(Supplied passage):
§

Green economics is a reality that young environmentalists are starting to tune in to. Katerina Kimmorley, 23, is an alumni of the Centre for Sustainability Leadership. “I was an idealistic environmentalist, then I realised no one will take on these great ideas unless the project also demonstrates an understanding of the economic system in which they are going to be placed,” she says. “Economics – looking at the rate of growth of the economy, inflation, distribution of finite wealth and budget deficits – is what the people with power know and understand, and pushing a barrow when you don’t understand the key metrics of decision-makers is futile.”

With an honours degree in economics majoring in energy markets guiding her, Kimmorley points to three key economic factors she believes are currently hampering environmental progress. “Perpetual growth, not valuing natural resources and discounting the future are all keys to why our economy is not working for the environment,” she says.

What is a green economy?

The distinguishing feature between traditional free market economics and green economics is that the latter directly values nature’s resources and services as having economic value. This approach results in improved social equity and human wellbeing, while taking into consideration the Earth’s limited natural resources and risks to the environment.

According to Pavan Sukhdev, project leader of the United Nation Environment Programme’s Green Economy initiative, we live in a society that depends largely on market prices to indicate value, yet we don’t measure environmental value in these terms. “The [environment’s] economic invisibility is fundamentally the reason we let things get destroyed, and that’s not good for anyone,” he says. “Bees and insects are pollinators, but you don’t get invoices from bees.”

Jennifer Westacott, KPMG’s partner in charge, sustainability, climate change and water says a green economy is emerging, but slower than some might like.

“The concern KPMG has is that it’s not happening fast enough. Ultimately we can’t go on preserving the environment in competition with the economy, we have to find a way of growing the economy that preserves the environment,” she says.

The growth of industries focussed on delivering green products and services, renewable energies, low-carbon transport, energy-efficient buildings, clean technologies, turning waste into a resource, sustainable agriculture, forestry management and sustainable fisheries are examples we’re seeing as a shift toward a greener economy.

Such developments are a new engine for growth, employment and alleviating poverty, according to Sukhdev.

How do we create a green economy?

§

(Supplied records):

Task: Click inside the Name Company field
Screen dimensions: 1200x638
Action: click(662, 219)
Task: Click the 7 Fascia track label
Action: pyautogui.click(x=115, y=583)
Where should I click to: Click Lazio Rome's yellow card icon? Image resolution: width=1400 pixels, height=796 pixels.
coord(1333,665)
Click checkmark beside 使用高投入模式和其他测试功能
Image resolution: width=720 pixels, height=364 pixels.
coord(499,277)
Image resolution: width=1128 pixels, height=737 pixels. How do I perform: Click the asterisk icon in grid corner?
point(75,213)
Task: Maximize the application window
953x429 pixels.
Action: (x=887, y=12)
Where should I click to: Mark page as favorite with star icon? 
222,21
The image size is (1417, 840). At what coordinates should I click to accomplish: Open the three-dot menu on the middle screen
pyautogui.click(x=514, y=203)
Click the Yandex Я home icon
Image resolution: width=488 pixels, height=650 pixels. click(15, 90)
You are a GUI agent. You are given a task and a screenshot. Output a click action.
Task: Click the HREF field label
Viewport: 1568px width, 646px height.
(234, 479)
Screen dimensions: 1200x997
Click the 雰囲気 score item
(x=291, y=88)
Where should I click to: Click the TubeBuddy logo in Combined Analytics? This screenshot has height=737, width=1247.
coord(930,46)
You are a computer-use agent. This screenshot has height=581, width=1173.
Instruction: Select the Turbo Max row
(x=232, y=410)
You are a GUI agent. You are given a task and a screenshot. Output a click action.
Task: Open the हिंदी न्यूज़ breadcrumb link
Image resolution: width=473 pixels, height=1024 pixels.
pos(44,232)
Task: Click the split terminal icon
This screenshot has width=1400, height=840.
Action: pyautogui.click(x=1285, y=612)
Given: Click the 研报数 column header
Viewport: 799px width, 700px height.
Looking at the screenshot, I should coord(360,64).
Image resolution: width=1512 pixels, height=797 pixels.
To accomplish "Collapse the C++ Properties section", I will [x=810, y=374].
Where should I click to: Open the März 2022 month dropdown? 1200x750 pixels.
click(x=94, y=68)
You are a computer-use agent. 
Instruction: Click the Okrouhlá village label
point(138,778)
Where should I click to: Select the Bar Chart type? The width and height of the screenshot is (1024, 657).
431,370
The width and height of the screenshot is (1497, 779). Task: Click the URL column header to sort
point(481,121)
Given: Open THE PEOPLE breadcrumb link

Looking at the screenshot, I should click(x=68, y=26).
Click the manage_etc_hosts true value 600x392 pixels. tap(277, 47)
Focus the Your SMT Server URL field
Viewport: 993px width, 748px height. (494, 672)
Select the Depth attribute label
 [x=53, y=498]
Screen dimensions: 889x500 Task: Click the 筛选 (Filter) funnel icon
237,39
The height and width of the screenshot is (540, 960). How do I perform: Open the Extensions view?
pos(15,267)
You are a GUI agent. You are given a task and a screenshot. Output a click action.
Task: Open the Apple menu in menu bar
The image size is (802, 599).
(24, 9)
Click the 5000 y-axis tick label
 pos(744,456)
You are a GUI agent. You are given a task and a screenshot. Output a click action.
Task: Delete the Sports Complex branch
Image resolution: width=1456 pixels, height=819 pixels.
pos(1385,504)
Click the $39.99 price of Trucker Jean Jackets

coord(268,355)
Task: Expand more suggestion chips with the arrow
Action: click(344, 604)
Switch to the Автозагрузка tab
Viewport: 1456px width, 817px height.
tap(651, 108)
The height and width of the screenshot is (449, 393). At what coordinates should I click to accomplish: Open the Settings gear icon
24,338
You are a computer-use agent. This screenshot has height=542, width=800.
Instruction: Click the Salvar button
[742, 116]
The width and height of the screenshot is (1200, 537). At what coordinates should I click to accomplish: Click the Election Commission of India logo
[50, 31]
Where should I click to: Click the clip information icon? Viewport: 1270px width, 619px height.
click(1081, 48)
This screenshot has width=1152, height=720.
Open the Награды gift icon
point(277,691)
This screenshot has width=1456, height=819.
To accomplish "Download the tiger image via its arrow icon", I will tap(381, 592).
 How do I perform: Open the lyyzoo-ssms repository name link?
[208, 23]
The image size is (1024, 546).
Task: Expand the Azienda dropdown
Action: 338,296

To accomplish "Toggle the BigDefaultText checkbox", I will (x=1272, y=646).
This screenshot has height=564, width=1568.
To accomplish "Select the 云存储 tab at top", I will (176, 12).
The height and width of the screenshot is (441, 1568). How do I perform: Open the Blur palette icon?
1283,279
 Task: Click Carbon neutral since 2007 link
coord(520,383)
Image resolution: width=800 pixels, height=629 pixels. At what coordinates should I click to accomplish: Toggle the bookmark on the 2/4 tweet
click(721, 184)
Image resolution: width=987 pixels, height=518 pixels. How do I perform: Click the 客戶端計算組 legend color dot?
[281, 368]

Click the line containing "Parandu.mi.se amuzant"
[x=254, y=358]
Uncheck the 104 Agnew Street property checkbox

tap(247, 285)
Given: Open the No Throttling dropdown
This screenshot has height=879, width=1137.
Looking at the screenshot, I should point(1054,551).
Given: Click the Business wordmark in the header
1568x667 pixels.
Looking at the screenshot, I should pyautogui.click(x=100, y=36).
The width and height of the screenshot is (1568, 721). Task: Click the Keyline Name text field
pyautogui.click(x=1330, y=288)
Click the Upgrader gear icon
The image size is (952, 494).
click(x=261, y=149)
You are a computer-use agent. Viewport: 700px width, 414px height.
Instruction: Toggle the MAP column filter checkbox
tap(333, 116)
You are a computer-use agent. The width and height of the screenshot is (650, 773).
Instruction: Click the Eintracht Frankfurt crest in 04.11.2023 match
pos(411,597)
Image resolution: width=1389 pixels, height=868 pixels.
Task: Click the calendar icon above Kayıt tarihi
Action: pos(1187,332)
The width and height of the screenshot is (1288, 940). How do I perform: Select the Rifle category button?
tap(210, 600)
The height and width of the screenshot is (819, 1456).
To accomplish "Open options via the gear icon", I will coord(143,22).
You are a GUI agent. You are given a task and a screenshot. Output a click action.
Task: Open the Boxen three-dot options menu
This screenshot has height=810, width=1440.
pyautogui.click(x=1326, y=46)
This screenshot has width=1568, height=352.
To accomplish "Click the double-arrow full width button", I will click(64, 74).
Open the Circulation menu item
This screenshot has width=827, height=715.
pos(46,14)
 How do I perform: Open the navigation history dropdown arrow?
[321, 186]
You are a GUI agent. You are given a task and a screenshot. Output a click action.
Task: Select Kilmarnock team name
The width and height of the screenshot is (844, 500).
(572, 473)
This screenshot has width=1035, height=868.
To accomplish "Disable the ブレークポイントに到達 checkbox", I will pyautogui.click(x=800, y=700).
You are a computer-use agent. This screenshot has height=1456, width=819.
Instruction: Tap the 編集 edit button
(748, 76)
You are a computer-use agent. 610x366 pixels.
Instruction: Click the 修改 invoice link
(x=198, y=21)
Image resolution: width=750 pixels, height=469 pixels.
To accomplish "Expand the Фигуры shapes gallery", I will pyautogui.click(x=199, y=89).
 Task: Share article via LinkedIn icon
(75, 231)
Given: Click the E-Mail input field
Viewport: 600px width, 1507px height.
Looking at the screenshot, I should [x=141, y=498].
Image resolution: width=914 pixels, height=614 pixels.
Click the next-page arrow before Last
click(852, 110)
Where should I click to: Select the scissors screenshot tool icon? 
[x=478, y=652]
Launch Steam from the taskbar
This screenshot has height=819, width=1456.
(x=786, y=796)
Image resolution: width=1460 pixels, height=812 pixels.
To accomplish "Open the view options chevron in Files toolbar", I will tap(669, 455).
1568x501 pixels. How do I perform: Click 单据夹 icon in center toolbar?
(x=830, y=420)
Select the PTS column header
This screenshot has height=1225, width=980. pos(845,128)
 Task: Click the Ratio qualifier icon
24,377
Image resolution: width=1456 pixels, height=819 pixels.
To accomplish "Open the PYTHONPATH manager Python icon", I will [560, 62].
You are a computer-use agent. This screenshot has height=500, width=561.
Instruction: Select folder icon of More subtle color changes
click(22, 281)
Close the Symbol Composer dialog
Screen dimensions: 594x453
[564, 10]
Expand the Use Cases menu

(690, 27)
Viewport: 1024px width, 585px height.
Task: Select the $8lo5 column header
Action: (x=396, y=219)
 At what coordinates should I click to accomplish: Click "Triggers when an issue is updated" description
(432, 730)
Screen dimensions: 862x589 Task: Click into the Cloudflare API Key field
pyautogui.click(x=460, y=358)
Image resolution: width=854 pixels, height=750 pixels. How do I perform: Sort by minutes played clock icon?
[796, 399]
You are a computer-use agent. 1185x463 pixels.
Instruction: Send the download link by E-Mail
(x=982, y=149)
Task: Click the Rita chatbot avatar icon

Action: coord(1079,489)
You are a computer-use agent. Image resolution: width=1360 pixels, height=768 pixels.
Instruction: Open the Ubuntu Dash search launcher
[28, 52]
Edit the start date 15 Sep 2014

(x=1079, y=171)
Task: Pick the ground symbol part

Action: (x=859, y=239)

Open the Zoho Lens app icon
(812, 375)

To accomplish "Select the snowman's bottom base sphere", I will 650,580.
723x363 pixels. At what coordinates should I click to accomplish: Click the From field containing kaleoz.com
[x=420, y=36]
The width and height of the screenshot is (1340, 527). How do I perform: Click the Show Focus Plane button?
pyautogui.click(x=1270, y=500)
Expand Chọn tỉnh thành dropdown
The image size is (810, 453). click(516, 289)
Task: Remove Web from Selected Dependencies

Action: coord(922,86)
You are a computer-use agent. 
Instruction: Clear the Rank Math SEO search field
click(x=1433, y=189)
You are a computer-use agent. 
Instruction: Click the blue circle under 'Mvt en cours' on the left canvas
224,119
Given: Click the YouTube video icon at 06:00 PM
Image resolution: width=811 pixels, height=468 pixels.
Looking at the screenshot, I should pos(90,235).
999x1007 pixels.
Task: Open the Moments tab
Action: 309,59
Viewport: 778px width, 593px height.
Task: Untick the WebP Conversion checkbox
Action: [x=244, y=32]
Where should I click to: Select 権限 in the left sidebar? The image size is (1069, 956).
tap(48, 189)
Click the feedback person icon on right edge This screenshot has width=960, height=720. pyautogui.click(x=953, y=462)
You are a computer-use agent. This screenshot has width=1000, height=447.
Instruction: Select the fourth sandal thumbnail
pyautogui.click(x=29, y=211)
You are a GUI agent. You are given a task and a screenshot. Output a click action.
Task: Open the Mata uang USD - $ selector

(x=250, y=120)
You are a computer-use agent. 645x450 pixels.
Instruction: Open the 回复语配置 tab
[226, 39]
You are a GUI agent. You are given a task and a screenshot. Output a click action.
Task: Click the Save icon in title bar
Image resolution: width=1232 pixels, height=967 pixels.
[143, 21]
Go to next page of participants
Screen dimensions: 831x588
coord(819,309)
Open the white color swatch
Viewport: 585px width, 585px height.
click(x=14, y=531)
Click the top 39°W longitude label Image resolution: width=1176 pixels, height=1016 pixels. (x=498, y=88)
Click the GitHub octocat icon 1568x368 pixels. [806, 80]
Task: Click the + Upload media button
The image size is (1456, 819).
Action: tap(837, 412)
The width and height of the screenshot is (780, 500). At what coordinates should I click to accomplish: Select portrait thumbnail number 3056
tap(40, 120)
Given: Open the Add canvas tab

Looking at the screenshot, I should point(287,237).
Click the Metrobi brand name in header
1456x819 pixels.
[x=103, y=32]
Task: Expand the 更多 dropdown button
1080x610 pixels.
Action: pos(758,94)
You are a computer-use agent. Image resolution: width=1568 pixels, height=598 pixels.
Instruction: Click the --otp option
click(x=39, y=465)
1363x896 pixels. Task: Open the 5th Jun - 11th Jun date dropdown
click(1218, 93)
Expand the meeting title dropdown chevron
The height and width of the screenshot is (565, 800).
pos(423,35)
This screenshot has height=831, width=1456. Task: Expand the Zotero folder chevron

§

(Your tasks):
1. In the green economy passage, which three factors does Kimmorley say are hampering environmental progress?
2. Write out the section of the records that opens with the line containing "Click the manage_etc_hosts" and closes with the line containing "click(1081, 48)". Swap "Sports Complex" for "Community Center" and keep everything else the same.
The green economy passage and the records have no connection to each other.

(Answers below):
1. Perpetual growth, not valuing natural resources, and discounting the future.

2.
Click the manage_etc_hosts true value 600x392 pixels. tap(277, 47)
Focus the Your SMT Server URL field
Viewport: 993px width, 748px height. (494, 672)
Select the Depth attribute label
 [x=53, y=498]
Screen dimensions: 889x500 Task: Click the 筛选 (Filter) funnel icon
237,39
The height and width of the screenshot is (540, 960). How do I perform: Open the Extensions view?
pos(15,267)
You are a GUI agent. You are given a task and a screenshot. Output a click action.
Task: Open the Apple menu in menu bar
The image size is (802, 599).
(24, 9)
Click the 5000 y-axis tick label
 pos(744,456)
You are a GUI agent. You are given a task and a screenshot. Output a click action.
Task: Delete the Community Center branch
Image resolution: width=1456 pixels, height=819 pixels.
pos(1385,504)
Click the $39.99 price of Trucker Jean Jackets

coord(268,355)
Task: Expand more suggestion chips with the arrow
Action: click(344, 604)
Switch to the Автозагрузка tab
Viewport: 1456px width, 817px height.
tap(651, 108)
The height and width of the screenshot is (449, 393). At what coordinates should I click to accomplish: Open the Settings gear icon
24,338
You are a computer-use agent. This screenshot has height=542, width=800.
Instruction: Click the Salvar button
[742, 116]
The width and height of the screenshot is (1200, 537). At what coordinates should I click to accomplish: Click the Election Commission of India logo
[50, 31]
Where should I click to: Click the clip information icon? Viewport: 1270px width, 619px height.
click(1081, 48)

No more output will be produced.